Now we like to have one T2 which does flow stuff and another which has a monitoring job. So the core configuration is different. Bind the flow tranalyzer to CPU 1 and the monitoring one to CPU 3. The sensor ID should be from Boeing: 737 and 747. I mean the good old reliable 737 not the 737max. And configure differential machine monitoring, verbose 0 and block all flow output code to save processing time. The monitoring interval should be 2 seconds.

First start netcat in another bash window to pipe the output to for the monitoring T2. The output you see after the netcat appears after the monitoring T2 is started.

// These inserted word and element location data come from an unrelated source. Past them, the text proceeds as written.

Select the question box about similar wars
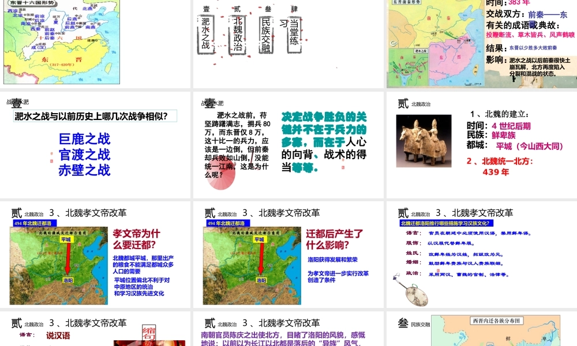The image size is (577, 346). click(95, 116)
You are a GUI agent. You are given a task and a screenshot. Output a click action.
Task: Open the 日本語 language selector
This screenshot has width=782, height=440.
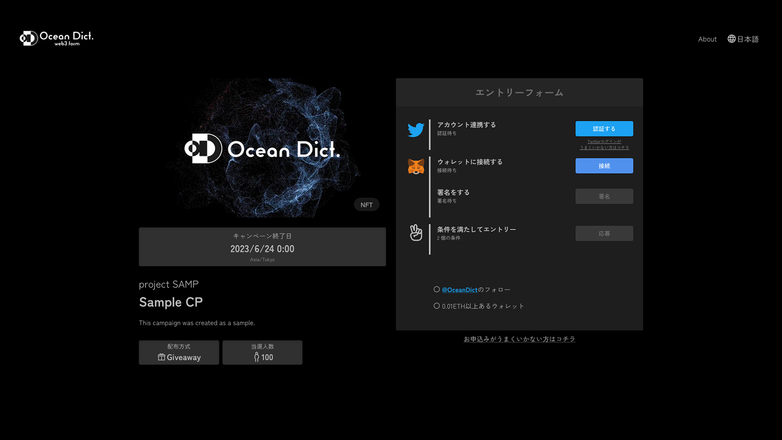coord(747,39)
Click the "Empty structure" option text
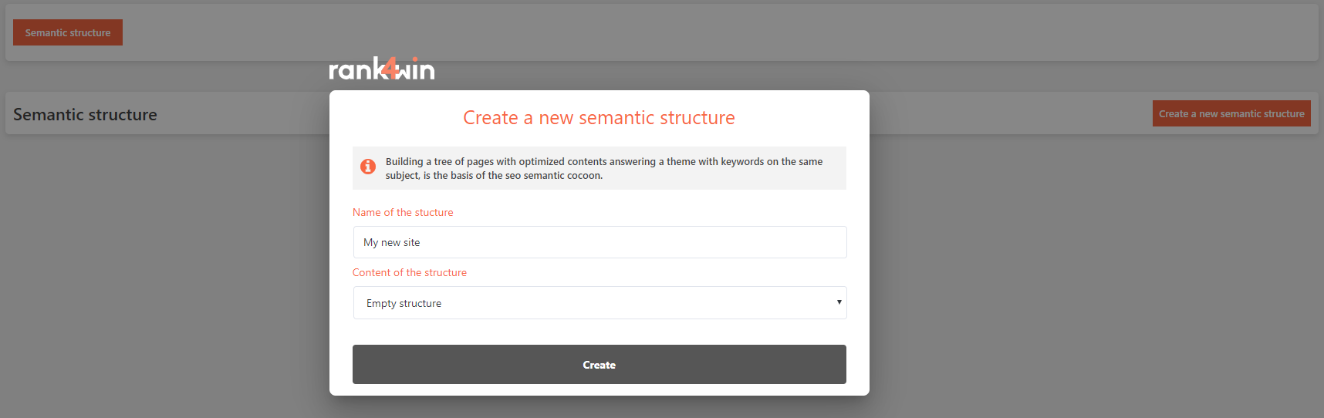This screenshot has height=418, width=1324. pyautogui.click(x=404, y=303)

netcat -l 127.0.0.1 -p 6666

%repTyp	time	dur	pktsRec	pktsDrp	ifDrp	memUsageKB	fillSzHashMap	numFlows	numAFlows	numBFlows	numPkts	numAPkts	numBPkts	numV4Pkts	numV6Pkts	numVxPkts	numBytes	numABytes	numBBytes	numFrgV4Pkts	numFrgV6Pkts	numAlarms	rawBandwidth	globalWarn	0x0042Pkts	0x0042Bytes	0x00fePkts	0x00feBytes	0x0806Pkts	0x0806Bytes	0x8035Pkts	0x8035Bytes	0x0800Pkts	0x0800Bytes	0x86ddPkts	0x86ddBytes	ICMPPkts	ICMPBytes	IGMPPkts	IGMPBytes	TCPPkts	TCPBytes	UDPPkts	UDPBytes	GREPkts	GREBytes	ICMPv6Pkts	ICMPv6Bytes	SCTPPkts	SCTPBytes	connSip	connDip	connSipDip	connFave
USR1MR_D	1568993695.581831	7.999967	10	0	0	30188	4	4	4	0	10	10	0	2	2	0	975	975	0	0	0	0	0.975	0x000000000000c044	0	0	0	0	1	60	0	0	2	140	2	180	0	0	0	0	0	0	0	0	0	0	0	0	0	0	2	2	1	11.000
USR1MR_D	1568993705.582146	10.000315	29	0	0	0	4	4	4	0	18	18	0	3	8	0	1839	1839	0	0	0	0	1.471	0x000010000000c044	0	0	0	0	2	120	0	0	3	300	8	824	0	0	0	0	0	0	1	160	0	0	6	644	0	0	2	3	0	1inf
USR1MR_D	1568993715.974287	10.392141	64	0	0	116	9	9	7	2	36	30	6	14	12	0	3760	2968	792	0	0	0	2.894	0x000010000000c064	0	0	0	0	4	222	0	0	14	1446	12	1176	0	0	0	0	10	985	2	321	0	0	10	996	0	0	1	3	1	11.000
USR1MR_D	1568993725.764515	9.790228	75	0	0	0	-2	0	0	0	10	10	0	2	2	0	975	975	0	0	0	0	0.797	0x000010000000c064	0	0	0	0	1	60	0	0	2	140	2	180	0	0	0	0	0	0	0	0	0	0	0	0	0	0	0	0	0	0-nan
USR1MR_D	1568993736.782906	11.018391	103	0	0	0	0	0	0	0	29	29	0	2	16	0	2743	2743	0	0	0	0	1.992	0x000010000000c064	0	0	0	0	6	360	0	0	2	140	16	1648	0	0	0	0	0	0	0	0	0	0	14	1468	0	0	0	0	0	0-nan
USR1MR_D	1568993746.768866	9.985960	121	0	0	0	1	1	1	0	18	18	0	4	8	0	2298	2298	0	0	0	0	1.841	0x000010000200c064	0	0	0	0	0	0	0	0	4	558	8	824	0	0	0	0	0	0	2	418	0	0	6	644	0	0	0	1	0	0-nan
USR1MR_D	1568993755.581209	8.812343	133	0	0	0	0	0	0	0	12	12	0	4	2	0	1393	1393	0	0	0	0	1.265	0x000010000200c064	0	0	0	0	1	60	0	0	4	558	2	180	0	0	0	0	0	0	2	418	0	0	0	0	0	0	0	0	0	0-nan
USR1MR_D	1568993765.581119	9.999910	151	0	0	0	0	0	0	0	18	18	0	2	10	0	1799	1799	0	0	0	0	1.439	0x000010000200c064	0	0	0	0	1	60	0	0	2	140	10	1004	0	0	0	0	0	0	0	0	0	0	8	824	0	0	0	0	0	0-nan
...

First produce a copy of T2 which becomes the monitoring T2. Acquire sudo and start the statistics T2, configure the monitoring T2, compile and invoke.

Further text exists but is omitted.